-
Notifications
You must be signed in to change notification settings - Fork 97
VP4DPWSSD
VP4DPWSSD ZMM{K}{Z},ZMM,M128
[AVX512_4VNNIW] Multiply signed words from source register block indicated by zmm2 by signed words from m128 and accumulate resulting signed dwords in zmm1.

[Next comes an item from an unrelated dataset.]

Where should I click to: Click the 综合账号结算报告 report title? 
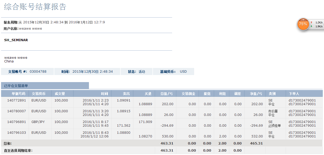click(x=35, y=7)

This instruction computes 4 sequential register source-block dot-products of two signed word operands with doubleword accumulation; see Figure 5-1 below. The memory operand is sequentially selected in each of the four steps. In the above box, the notation of “+3”' is used to denote that the instruction accesses 4 source registers based on that operand; sources are consecutive, start in a multiple of 4 boundary, and contain the encoded register operand. This instruction supports memory fault suppression. The entire memory operand is loaded if any bit of the lowest 16-bits of the mask is set to 1 or if a “no masking” encoding is used. The tuple type T1_4X implies that four 32-bit elements (16 bytes) are referenced by the memory operation portion of this instruction.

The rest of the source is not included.